When Lyndon Johnson launched his War On Poverty in 1964, he gave the Office of Economic Opportunity command of ten campaigns* to rescue the nation from want. Almost from the start, however, the antipoverty warriors have been fighting a losing battle on Capitol Hill. By now, a large segment of the Congress seems determined to divest the OEO of its generalship.

Whatever praise OEO receives, its defeats--admittedly not infrequent--reap salvos of abuse. Stung by growing senatorial criticism, the agency last week issued an upbeat report claiming that nearly 3,000,000 Americans--1,000,000 of them nonwhite--climbed out of poverty in 1967. In the War on Poverty's first three years, said the report, "1,700,000 whites and more than 700,000 nonwhites a year crossed the threshold compared with an average of 840,000 whites and 80,000 nonwhites each year in 1959-64." The statistics, while impressive, may prove porous armor for OEO against its opponents once Congress reconvenes.

Senate foes want to transfer the agency's most lauded program, Head Start, to the Department of Health, Education and Welfare. HEW, which opposes such precipitous transfers, may also get VISTA, the Community Action Program's Upward Bound, and neighborhood health centers. Legal services may go to the Justice Department, which does not want them. The Senate also may give the Job Corps to the Labor Department.

Pinched Budget. Head Start administrators see their problem in the fact that under HEW the individual states would control the program and possibly curtail its scope. Traditional support for state control is one reason for the longstanding Republican opposition to OEO. When Head Start proved to be not only a resounding success but also a catalyst for integration, Southern Democrats joined the opposition. Now OEO fears that segregationists would deliberately downgrade the program in the South.

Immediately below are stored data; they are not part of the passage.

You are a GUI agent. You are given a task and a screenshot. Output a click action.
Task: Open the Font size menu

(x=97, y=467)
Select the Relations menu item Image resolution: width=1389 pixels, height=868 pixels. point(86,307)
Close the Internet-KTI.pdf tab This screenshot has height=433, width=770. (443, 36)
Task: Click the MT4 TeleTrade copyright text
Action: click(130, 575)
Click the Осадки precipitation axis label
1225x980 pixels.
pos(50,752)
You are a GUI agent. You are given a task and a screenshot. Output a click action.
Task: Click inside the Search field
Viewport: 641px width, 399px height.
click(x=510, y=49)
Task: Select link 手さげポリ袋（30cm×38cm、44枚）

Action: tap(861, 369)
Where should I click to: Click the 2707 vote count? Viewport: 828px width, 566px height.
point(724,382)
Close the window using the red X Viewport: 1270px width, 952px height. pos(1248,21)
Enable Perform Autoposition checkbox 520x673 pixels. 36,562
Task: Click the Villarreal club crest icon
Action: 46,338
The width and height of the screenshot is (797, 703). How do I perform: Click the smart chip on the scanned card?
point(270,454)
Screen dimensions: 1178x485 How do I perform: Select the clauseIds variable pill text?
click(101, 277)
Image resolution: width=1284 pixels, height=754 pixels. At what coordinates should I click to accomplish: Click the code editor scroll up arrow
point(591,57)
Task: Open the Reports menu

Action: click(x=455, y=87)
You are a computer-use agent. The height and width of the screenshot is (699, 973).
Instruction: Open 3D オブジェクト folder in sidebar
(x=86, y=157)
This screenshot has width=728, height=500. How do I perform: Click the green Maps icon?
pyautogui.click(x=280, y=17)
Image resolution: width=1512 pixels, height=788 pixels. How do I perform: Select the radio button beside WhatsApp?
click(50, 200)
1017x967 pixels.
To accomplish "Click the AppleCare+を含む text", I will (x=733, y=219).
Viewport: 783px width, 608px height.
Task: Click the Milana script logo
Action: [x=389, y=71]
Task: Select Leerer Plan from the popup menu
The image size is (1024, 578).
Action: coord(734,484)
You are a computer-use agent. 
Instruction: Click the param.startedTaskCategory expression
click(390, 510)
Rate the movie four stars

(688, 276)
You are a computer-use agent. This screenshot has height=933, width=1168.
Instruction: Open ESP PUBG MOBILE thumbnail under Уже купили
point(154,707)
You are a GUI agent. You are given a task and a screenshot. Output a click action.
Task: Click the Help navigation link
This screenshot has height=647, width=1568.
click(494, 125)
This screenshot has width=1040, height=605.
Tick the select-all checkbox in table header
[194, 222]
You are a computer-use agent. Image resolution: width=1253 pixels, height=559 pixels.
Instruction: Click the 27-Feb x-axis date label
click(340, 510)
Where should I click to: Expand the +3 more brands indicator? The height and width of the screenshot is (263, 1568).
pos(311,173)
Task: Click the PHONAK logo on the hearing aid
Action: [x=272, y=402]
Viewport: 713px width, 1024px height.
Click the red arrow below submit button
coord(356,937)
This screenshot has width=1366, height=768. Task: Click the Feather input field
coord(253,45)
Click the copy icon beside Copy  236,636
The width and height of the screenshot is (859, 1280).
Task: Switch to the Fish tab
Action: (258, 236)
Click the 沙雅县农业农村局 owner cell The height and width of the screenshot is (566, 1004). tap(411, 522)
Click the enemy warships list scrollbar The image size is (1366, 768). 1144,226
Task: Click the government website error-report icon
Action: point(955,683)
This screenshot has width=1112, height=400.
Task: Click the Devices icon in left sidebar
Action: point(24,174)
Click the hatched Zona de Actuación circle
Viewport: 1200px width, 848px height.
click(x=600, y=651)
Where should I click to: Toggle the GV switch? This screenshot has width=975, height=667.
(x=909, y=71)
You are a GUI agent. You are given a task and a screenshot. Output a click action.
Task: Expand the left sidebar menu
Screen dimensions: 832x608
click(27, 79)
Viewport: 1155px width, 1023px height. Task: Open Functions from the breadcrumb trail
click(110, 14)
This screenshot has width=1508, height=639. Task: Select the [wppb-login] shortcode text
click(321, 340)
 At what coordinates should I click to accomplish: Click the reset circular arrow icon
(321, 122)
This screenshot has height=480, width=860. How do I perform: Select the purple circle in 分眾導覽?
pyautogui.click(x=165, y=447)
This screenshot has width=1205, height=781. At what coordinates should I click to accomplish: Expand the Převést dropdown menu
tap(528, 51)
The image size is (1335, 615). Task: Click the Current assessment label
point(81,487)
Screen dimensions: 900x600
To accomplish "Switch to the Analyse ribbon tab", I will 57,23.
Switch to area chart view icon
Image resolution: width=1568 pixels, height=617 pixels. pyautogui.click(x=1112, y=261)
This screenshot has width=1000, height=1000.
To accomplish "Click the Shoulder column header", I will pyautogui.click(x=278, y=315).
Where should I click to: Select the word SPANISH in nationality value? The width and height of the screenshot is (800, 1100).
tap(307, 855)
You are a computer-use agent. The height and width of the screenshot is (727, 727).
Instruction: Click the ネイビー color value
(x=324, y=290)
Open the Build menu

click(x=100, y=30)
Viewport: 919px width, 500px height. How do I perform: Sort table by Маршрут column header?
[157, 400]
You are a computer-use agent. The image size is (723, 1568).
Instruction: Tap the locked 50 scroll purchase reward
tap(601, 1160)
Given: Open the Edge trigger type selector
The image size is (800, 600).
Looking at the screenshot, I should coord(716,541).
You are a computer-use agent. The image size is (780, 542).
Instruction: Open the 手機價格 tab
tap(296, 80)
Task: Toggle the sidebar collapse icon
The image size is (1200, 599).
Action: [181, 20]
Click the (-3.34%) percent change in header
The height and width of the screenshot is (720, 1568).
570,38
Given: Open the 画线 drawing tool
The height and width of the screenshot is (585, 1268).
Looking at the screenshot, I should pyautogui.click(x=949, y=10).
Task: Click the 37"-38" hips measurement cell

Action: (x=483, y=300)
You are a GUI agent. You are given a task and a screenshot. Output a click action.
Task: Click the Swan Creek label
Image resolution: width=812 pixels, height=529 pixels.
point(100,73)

The House of Representatives may thwart the Senate plan. Kentucky Congressman Carl Perkins says that OEO's future will be determined "by its good works between now and next year." Fearing the worst, OEO personnel are leaving the agency at record rates. Sargent Shriver's successor, Bertrand M. Harding, has adopted a conciliatory tone toward Congress but has thus far failed to placate his foes. Next year's budget is even more pinched than the outlays that Shriver fought to increase. Yet even OEO's future is not the key issue The agency's original mandate, after all, was to create programs that could some day be turned over to old-line Government bureaus. The underlying problem actually is not who runs the poverty programs but how effectively they are run.

*The Job Corps, Neighborhood Youth Corps, Work-Study Program, Adult Basic Education, Rural Loan Program, Migrant Worker Assistance, Employment and Investment Incentives, Work Experience Program, Volunteers in Service to America (VISTA) and the Community Action Program, which set up Head Start, Upward Bound, Legal Services and Health Service Centers.